There is another normalization algorithm depicted in exercise 28, but it seems different.
There is the exercise 37 that proposes to avoid completely the normalization and unnormalization steps, when the radix is a power of two (which is our case). I don't know if it is what dennis has tried to do here. It still looks like a normalization step.

I can't debug it for now.

Mmh, at a first glance the quantity q1 seems to me computed the same as qHat in step D3 of the algorithm as stated in TAOCP (vv plays the role of u_j b + u_j+1 and wm1 is v1). Note that in the algorithm it does not use the same partial quotient as in Theorem B. Note also that in TAOCP low indices are used for most significant digits.

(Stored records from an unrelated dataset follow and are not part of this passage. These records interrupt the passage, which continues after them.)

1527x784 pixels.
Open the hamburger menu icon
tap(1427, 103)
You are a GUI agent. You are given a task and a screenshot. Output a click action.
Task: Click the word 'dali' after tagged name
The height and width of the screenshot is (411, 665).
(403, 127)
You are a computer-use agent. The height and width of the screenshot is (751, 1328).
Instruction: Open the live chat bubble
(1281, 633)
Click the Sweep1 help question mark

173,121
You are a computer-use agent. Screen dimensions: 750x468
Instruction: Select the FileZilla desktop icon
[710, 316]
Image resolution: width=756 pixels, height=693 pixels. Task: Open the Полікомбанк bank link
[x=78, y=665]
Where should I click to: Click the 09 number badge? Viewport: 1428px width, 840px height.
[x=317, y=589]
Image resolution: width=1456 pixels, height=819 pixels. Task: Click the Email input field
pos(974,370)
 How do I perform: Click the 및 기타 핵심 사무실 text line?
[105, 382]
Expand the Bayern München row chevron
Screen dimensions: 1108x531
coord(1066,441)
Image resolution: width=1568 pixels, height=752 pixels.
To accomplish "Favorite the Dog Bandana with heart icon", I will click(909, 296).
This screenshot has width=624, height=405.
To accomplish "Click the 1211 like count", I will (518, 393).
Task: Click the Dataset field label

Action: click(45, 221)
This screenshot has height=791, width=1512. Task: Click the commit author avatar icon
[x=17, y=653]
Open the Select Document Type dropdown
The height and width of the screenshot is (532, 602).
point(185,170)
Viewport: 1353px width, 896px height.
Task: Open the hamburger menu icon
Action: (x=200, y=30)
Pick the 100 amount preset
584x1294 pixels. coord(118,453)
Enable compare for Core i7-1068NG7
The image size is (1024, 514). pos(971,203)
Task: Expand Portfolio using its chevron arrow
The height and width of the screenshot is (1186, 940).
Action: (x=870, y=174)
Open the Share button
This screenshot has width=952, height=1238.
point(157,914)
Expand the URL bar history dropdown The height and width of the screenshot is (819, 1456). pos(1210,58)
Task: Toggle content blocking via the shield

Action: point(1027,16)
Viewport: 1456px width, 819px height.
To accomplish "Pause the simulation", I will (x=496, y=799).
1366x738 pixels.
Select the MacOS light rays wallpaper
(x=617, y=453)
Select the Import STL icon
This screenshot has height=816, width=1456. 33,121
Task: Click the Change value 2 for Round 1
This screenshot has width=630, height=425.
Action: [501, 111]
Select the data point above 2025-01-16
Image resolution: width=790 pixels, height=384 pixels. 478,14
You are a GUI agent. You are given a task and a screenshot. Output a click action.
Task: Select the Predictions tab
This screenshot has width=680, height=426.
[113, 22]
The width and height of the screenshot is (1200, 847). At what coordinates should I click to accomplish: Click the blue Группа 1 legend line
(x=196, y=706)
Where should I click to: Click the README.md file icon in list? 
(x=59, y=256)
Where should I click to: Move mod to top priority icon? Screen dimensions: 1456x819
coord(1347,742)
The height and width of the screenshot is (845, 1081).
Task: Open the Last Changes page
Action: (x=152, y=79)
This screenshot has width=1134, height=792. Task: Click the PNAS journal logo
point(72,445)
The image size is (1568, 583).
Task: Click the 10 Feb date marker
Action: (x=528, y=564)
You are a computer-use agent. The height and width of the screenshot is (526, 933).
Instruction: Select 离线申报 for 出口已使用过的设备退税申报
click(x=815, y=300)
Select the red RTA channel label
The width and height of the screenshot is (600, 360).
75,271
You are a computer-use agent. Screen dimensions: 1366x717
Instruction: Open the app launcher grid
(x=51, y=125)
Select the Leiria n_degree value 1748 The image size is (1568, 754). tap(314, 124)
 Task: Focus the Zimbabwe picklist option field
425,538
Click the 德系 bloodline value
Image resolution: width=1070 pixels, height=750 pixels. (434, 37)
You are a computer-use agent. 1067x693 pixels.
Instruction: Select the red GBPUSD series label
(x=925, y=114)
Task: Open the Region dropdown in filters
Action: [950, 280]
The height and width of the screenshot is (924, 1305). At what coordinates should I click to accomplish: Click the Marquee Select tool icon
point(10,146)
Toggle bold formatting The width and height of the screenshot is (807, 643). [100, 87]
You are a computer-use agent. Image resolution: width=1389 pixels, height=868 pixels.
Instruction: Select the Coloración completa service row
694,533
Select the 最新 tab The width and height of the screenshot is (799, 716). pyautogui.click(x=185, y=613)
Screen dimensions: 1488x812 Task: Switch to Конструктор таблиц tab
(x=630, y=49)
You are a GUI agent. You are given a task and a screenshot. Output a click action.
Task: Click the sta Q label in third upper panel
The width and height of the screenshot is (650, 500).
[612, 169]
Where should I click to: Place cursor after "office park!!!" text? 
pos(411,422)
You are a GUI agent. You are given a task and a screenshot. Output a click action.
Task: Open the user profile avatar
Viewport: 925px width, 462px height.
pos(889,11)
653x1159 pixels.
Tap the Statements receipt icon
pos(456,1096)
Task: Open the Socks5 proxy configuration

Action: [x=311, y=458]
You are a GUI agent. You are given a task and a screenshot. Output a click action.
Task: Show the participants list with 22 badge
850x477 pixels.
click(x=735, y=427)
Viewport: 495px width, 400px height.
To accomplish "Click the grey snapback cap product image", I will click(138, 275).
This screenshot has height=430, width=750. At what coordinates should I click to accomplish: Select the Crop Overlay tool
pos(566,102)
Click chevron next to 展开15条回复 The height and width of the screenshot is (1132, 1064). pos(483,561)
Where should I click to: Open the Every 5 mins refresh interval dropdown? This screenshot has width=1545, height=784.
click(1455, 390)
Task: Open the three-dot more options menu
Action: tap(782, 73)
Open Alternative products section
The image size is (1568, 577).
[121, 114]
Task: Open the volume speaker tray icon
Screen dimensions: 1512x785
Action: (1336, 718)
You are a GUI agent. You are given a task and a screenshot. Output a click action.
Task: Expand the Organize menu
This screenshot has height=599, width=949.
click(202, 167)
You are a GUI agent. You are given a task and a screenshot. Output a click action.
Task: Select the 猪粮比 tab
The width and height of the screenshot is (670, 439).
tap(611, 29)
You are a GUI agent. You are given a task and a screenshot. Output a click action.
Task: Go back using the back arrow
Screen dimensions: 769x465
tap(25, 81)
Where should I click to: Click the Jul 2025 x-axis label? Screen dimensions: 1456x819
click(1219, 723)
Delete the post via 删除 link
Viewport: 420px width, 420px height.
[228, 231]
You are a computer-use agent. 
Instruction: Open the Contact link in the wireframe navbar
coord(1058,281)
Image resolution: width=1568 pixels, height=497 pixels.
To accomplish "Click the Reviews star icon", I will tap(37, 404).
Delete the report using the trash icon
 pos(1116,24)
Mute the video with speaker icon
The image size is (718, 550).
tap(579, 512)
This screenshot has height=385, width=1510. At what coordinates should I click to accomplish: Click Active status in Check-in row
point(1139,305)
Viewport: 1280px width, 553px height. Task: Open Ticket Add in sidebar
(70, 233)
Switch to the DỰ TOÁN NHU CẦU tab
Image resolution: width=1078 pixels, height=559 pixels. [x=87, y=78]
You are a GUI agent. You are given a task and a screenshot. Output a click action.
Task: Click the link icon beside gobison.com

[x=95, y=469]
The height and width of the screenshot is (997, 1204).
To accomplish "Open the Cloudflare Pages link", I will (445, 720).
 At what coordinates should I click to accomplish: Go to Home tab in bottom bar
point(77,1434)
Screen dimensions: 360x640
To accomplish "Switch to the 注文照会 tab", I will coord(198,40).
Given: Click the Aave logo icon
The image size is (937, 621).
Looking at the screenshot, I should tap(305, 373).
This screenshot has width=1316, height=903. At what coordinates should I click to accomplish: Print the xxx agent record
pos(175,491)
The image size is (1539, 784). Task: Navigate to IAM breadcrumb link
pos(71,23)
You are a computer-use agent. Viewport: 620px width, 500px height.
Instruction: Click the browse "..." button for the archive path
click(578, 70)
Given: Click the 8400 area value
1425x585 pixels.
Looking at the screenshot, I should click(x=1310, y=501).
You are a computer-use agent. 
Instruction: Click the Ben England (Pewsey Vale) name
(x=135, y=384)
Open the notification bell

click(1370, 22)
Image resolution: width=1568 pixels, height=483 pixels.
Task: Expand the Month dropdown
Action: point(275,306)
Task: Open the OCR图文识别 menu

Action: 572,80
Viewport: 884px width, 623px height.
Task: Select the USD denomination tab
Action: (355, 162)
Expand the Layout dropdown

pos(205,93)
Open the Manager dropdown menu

For reference here is a folder with relevant pages from (an old edition of) TAOCP : https://drive.google.com/drive/folders/1--9CWffNwg1fmA26RUXfcSkUPzF6gZLE

I would assume the bug happens (occasionally? always?) when we fall in the case where the partial quotient needs to be decreased by 1, which (as per Ex 21 of TAOCP) should happen with probability 3/b where b in our case is 2^32 (less than 1 in a billion chance). the debugging of the example above is consistent with this. Have not had time though to look at this more closely.

Note also that in TAOCP low indices are used for most significant digits.

They inverted that in my revised edition of TAOCP. This is now exactly the inverse. The high indices are used for most significant digits. That's wonderful.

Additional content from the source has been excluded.